« La délocalisation n'est pas toujours souhaitable », prétend le Pr Ma Rong
par Jean-Paul Desimpelaere, le 5 février 2009
Le Professeur Ma Rong est un sociologue et démographe de réputation mondiale. Il a publié entre autres de nombreux ouvrages sur le Tibet. Pendant le séminaire international de tibétologie qui eut lieu en octobre 2008, il a laissé libre cours à ses critiques quant au conformisme caractérisant parfois les rangs des jeunes générations chinoises.
Il a déclaré, entre autres : « Nous devons être plus concrets dans notre manière de penser et nous demander, par exemple, quelle sorte d’industrie légère conviendrait le mieux pour le Tibet, la nommer concrètement, et puis, quelles techniques devraient être enseignées en R.A.T. ? Est-il vraiment nécessaire d’amener une grande partie de la population vers les villes ?
Je ne suis pas convaincu qu’il soit souhaitable pour tous les paysans tibétains d’aller s’installer dans la vallée fertile du Yarlung, délocaliser les gens n’est pas toujours une solution idéale.
Et puis, il faut tenir compte qu’un tiers de la R.A.T. est maintenant protégé ; aucune industrie n’a le droit de s’implanter en zone naturelle protégée.

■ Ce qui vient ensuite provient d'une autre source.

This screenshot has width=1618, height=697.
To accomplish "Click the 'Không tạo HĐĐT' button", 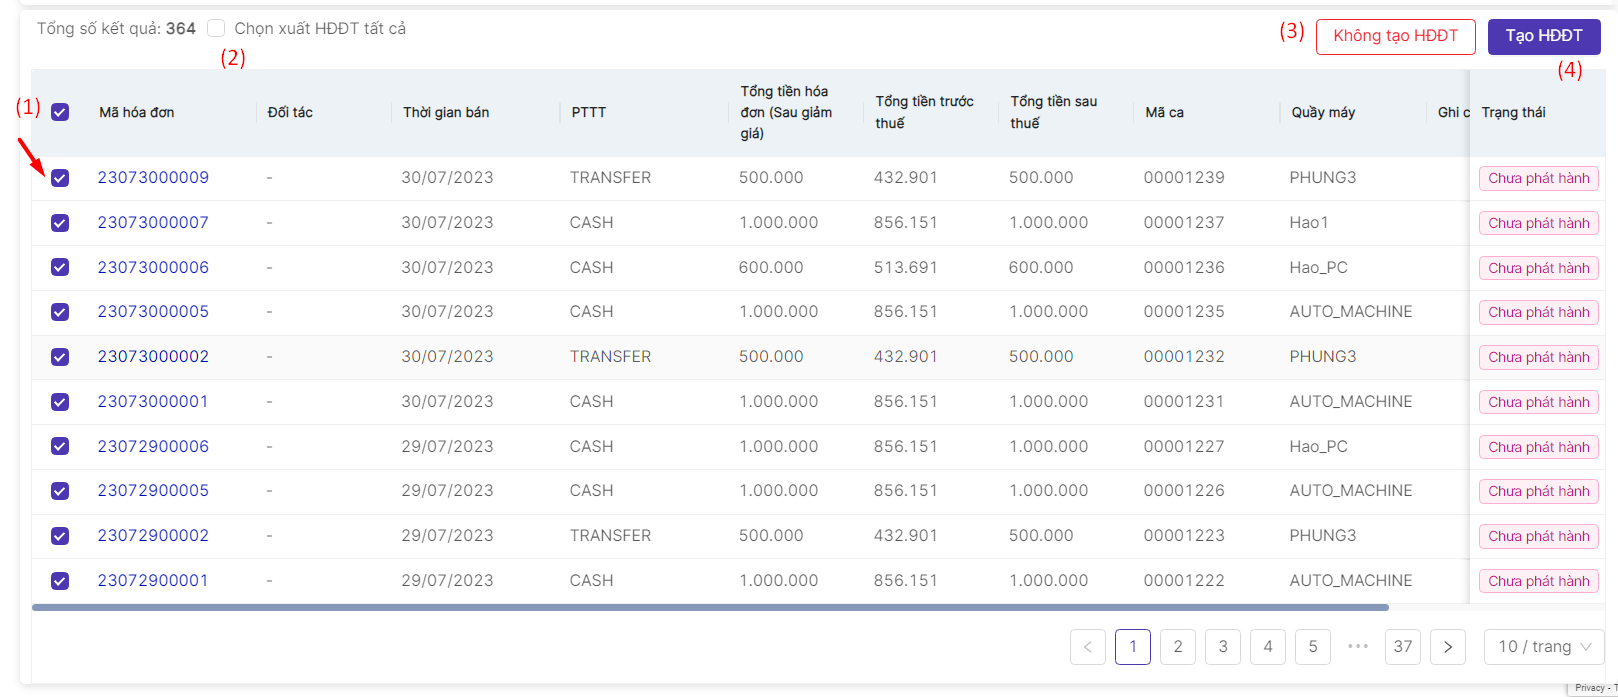I will point(1395,36).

Par ailleurs, il ne faut pas oublier la population des travailleurs migrants : que pouvons-nous leur offrir, comment les organiser ? Nous devons être créatifs et ne pas être des béni-oui-oui pour tout ce que le gouvernement propose. »
Pr MaRong réagissait de la sorte à l’exposé d’un jeune sociologue chinois qui avait réalisé une enquête auprès des habitants d’un village « délocalisé ». Auparavant, ce village se situait dans un endroit éloigné de tout, sans aucune commodité. Il n’y avait même pas un chemin d'accès au village.
Le jeune chercheur avait ouvert son discours par un fumeux : « Conformément à la politique générale du gouvernement, le village un tel a été délocalisé…, etc. », et il poursuivait sans remettre en question le bienfait de ces délocalisations. D’après lui, puisque les directives gouvernementales avaient été suivies, les villageois étaient satisfaits de leur sort : à présent, ils disposaient d’eau courante, d’une petite école et d’un dispensaire pour les premiers soins. Le jeune sociologue n’était pourtant pas capable de dire si les revenus des habitants étaient plus élevés dans le nouveau village que dans l'ancien. Certes, une partie des villageois avait trouvé un emploi dans une station d’épuration d’eau et une autre partie dans un meunerie… mais, finalement, étaient-ils plus satisfaits qu’avant ?
L’honorable professeur MaRong, qui en a certainement vu d’autres dans sa longue carrière, ne s’est pas gêné pour critiquer ouvertement le conformisme des « jeunes loups aux longues dents » qui ne visent qu’à s’élever dans la hiérarchie universitaire et qui, pour ce faire, n’hésitent pas à encenser les politiques gouvernementales. Selon Pr MaRong, ce n’est pas ainsi qu'on fait progresser les choses.